Return the passage of the email below on free will from "From: Geoffrey Klempner" to "incompatible with indeterminism.", copied word for word.

[BEGIN Text excerpt]

From: Geoffrey Klempner
Subject: Free will incompatible with determinism and indeterminism
Date: 6 December 2007 12:02

Dear Tejaswini,

Thank you for your email of 29 November, with your first essay for Possible World Machine in response to the question, 'Examine the claims that freedom of the will ins incompatible with determinism and also incompatible with indeterminism.

This is an intelligent response to the question which sketches a defensible position in the free-will debate. Most of the points I will make are on matters of detail rather than principle.

I like the idea that the problem arises with 'absolutes and limits'. There does seem something right about the idea that we have a concept of 'free choice' which works for practical purposes, and only generates paradoxes when we approach 'too closely to the edge'.

A similar claim could be made about the concept of knowledge, where (it can be argued) the argument for scepticism gains a hold because we neglect the majority of situations where for practical purposes we have a perfectly good notion of when someone 'knows' something and when their belief falls short of knowledge.

However, in the case of free will, one cannot simply say that the notion is unproblematic in practical cases - as the other essay question on free will shows. For example, the Patty Hearst case generated fierce debate over whether the kidnapped heiress was morally responsible for her part in the bank robberies by the 'Symbionnese Liberation Army' in which she took part. There are many similar, if less spectacular cases where courts have to decide between shades of responsibility for a crime, and where it is not at all clear where the line should be drawn.

[END Text excerpt]
[BEGIN Raw records]

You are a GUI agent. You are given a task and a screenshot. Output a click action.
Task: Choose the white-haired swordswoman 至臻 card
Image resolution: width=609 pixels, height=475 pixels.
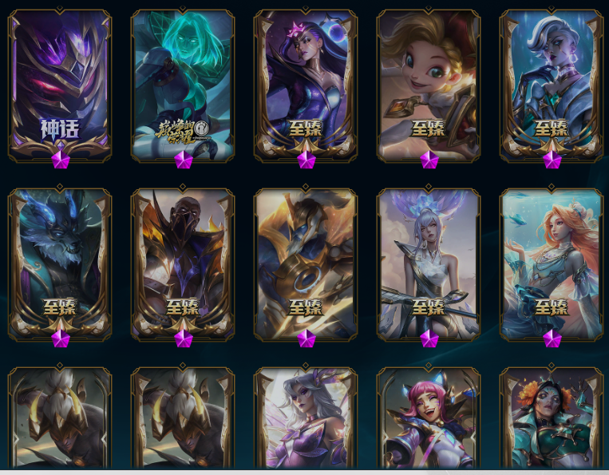[x=429, y=264]
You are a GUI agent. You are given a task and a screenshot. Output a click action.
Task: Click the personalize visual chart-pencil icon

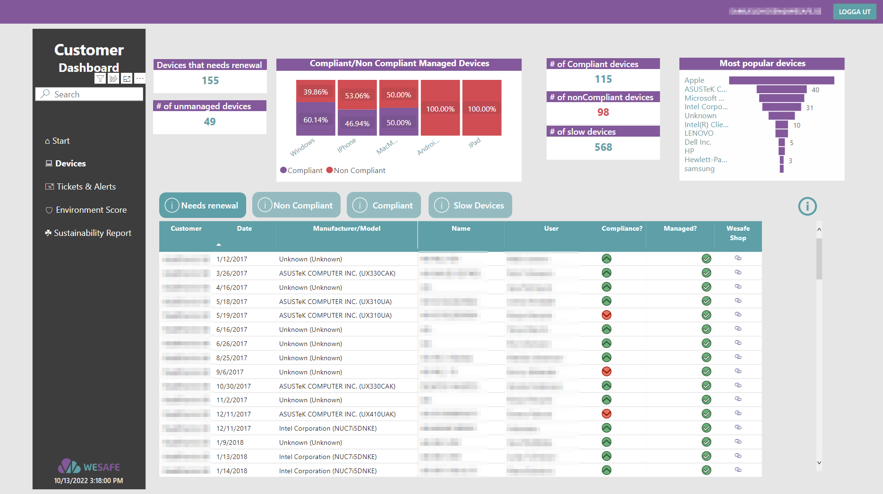pyautogui.click(x=113, y=78)
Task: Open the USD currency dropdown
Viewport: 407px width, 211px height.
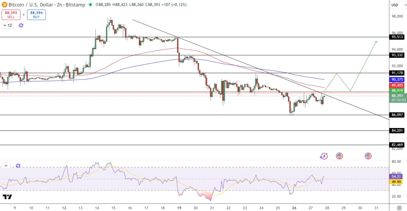Action: (x=398, y=5)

[END Raw records]

*Full answer*:
From: Geoffrey Klempner
Subject: Free will incompatible with determinism and indeterminism
Date: 6 December 2007 12:02

Dear Tejaswini,

Thank you for your email of 29 November, with your first essay for Possible World Machine in response to the question, 'Examine the claims that freedom of the will ins incompatible with determinism and also incompatible with indeterminism.